Laguarta was appointed by Mayor Bob Lanier to the Planning Commission in 1992. At the time, he listed an address in the Brompton Courts apartment complex in southwest Houston, where single-bedroom units rent for $600. But in May 1993, he purchased a house on Patrick Henry Street in Bellaire that he currently calls home and which is valued at $401,000 for tax purposes.
At least he's there for now. Laguarta is in the throes of a messy bankruptcy and has planted a For Sale sign in the front yard of the Bellaire house, for which he was denied a homestead exemption by the Harris County Appraisal District. According to county tax records, the owner of the house, the Laguarta-controlled NHC 5415 Patrick Henry Venture, is delinquent on payment of 1995 property taxes and penalties totaling $3,364.50, with 1996 taxes coming due by the end of January.
Laguarta does have bigger headaches at the moment than paying late property taxes. The Chapter 11 petition he filed in late August listed liabilities of more than $3 million and assets of $1.7 million. The largest creditors are the PNL Texas limited partnership of Fort Worth, which is owed $2.4 million, and Federal Debt Management of Dallas, which is due $154,734. At least Laguarta still has some defenses: According to a detailed home inventory, he has three shotguns, a .22 rifle and a .38 pistol.
In addition to his Planning Commission duties, Laguarta heads Houston Renaissance, a nonprofit corporation that has raised private and public funding -- including a $3.4 million grant from the city -- to purchase and redevelop a 32-acre chunk of the Fourth Ward. In his bankruptcy filing, Laguarta reported having a personal services contract with Houston Renaissance, which apparently has the same mailing address and phone number as Laguarta's private company.

+ + + + + + +

WHAT TO WORK ON: Continue the piece about Laguarta's Planning Commission post and bankruptcy from its last sentence, writing in the same reporting style.

+ + + + + + +

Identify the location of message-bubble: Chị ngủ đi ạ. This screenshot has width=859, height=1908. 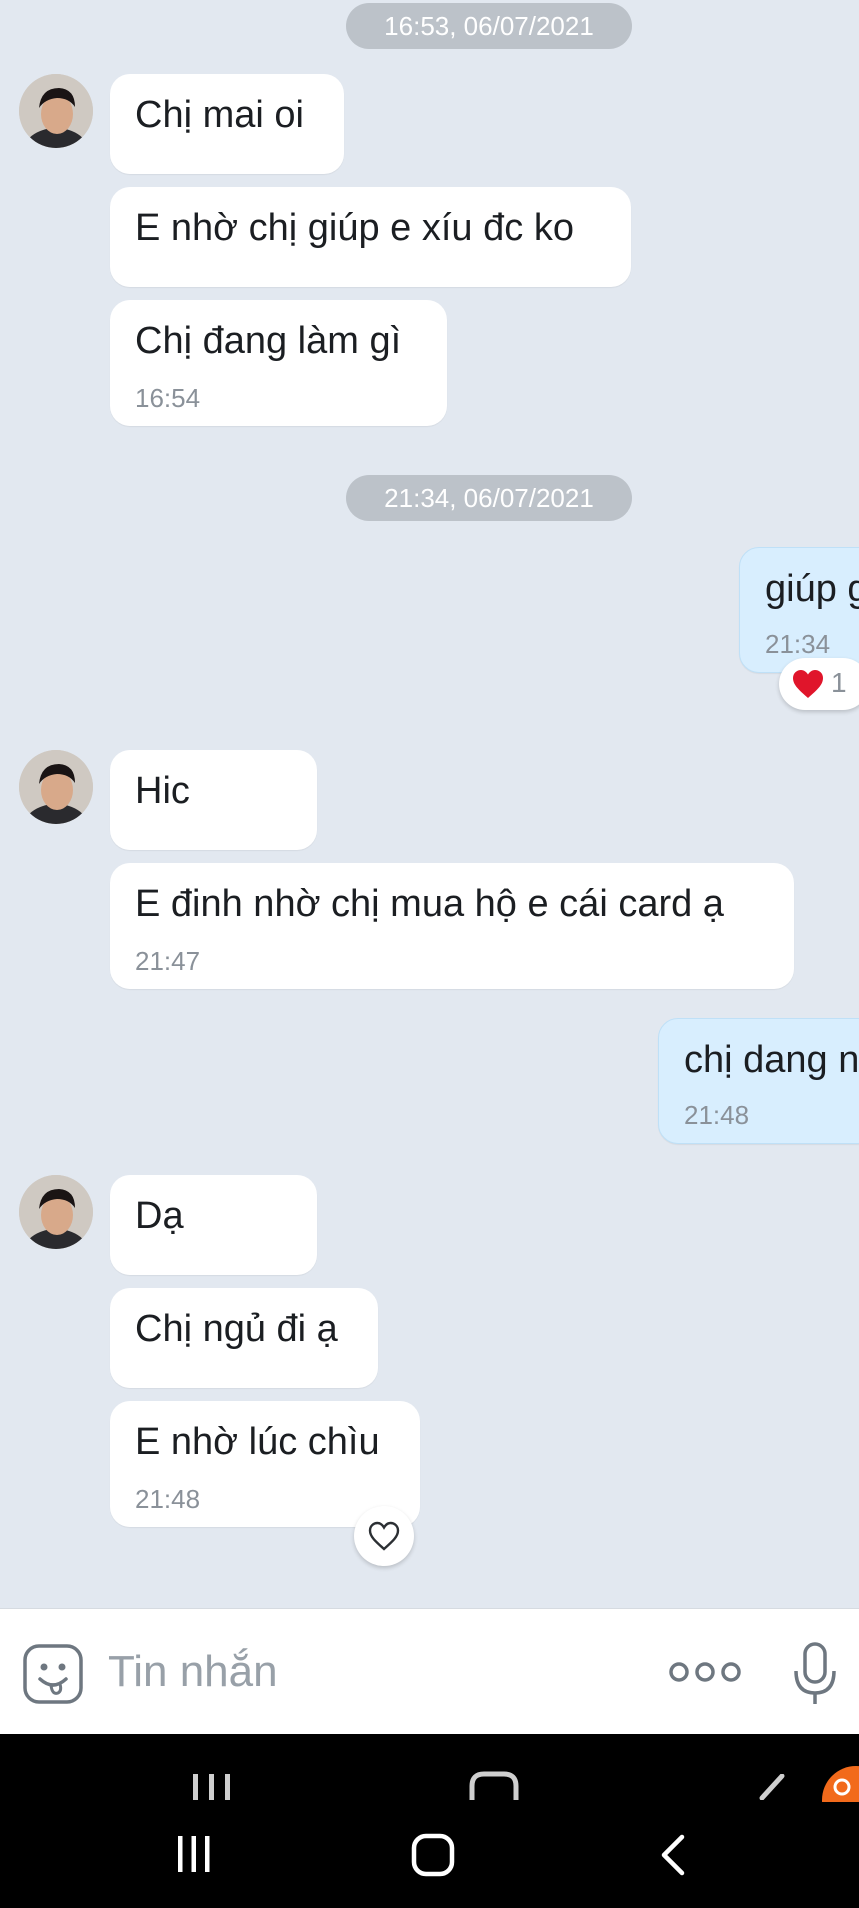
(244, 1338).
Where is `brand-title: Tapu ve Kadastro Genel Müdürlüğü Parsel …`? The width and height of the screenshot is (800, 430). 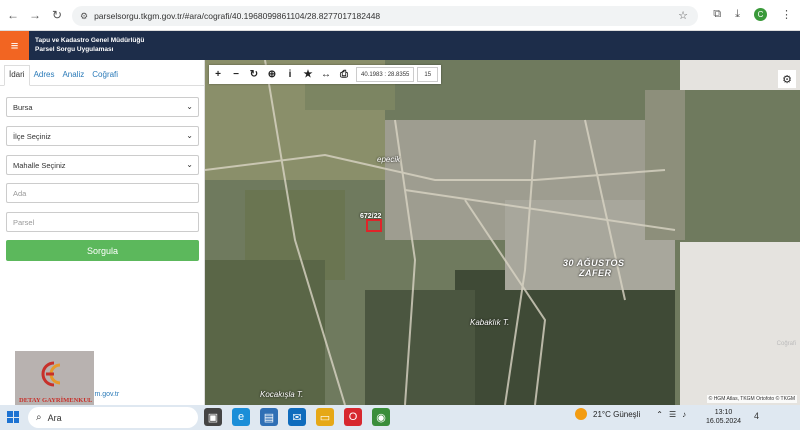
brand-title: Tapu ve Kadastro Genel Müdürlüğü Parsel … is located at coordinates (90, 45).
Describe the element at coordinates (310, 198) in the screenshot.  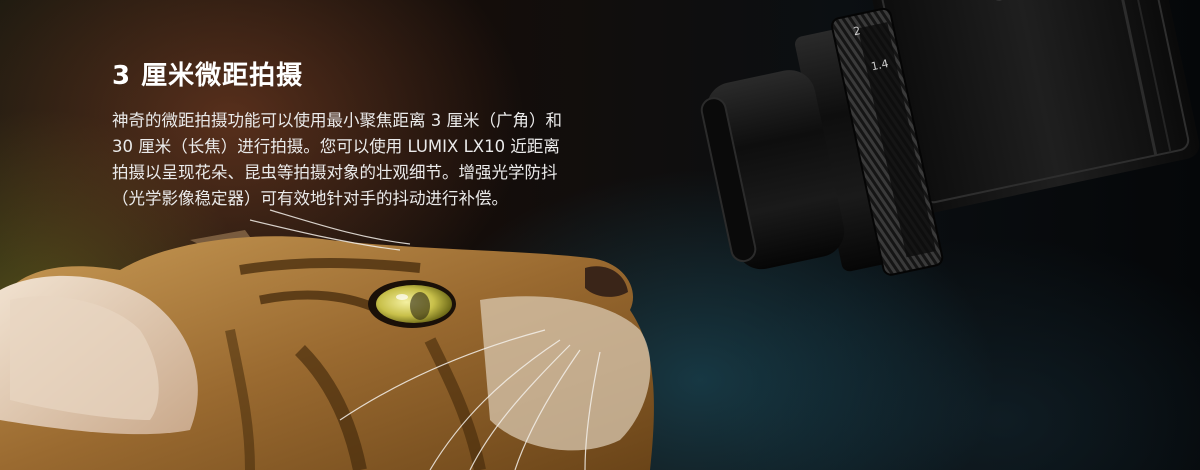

+ + + + + + +

RESULT BELOW:
Two advocates of zoning, former councilman Jim Greenwood and neighborhood activist Rosie Walker, both say they'd heard rumors for years that Laguarta didn't actually live in Houston. Greenwood points out that several of the wealthy opponents of zoning, including Metro chairman Holcombe Crosswell and his predecessor, Billy Burge -- both Lanier confidantes who also are involved in Houston Renaissance -- live in highly regulated and privately policed River Oaks.
"To me it was just another example of Houston being an hypocrisy hot spot," says Walker, who credits Laguarta with realizing her goal of living in a zoned community. "That's what we all wanted to do. We just couldn't all move to Bellaire."
Laguarta hasn't exactly been subtle about flouting the Planning Commission's residency rules. He's registered to vote at the Patrick Henry address and listed his residence there in the current phone book. He reportedly bantered at a commission meeting in May that he no longer lived in Houston.
But somehow, Planning Commission secretary Robert Litke, commission chairman Marvin Katz and Lanier executive assistant Joe Weikerth all claimed to be in the dark about Laguarta's residency until The Insider came calling.
"We're not supposed to live in other cities," says chairman Katz. "As far as I know, he lives in Houston."
After Katz relayed our inquiry about Laguarta to Litke, the secretary declared that the commission would look into the question. "I think the first thing is to find out where he lives," said Litke with unassailable logic. "We're trying to do that. And we'll see what happens after that."
A phone call to the mayor was returned by Weikerth, who had already been alerted by Litke. "We immediately looked into the situation," Weikerth reported, "and I don't think there's any doubt at this point that he doesn't live in the city."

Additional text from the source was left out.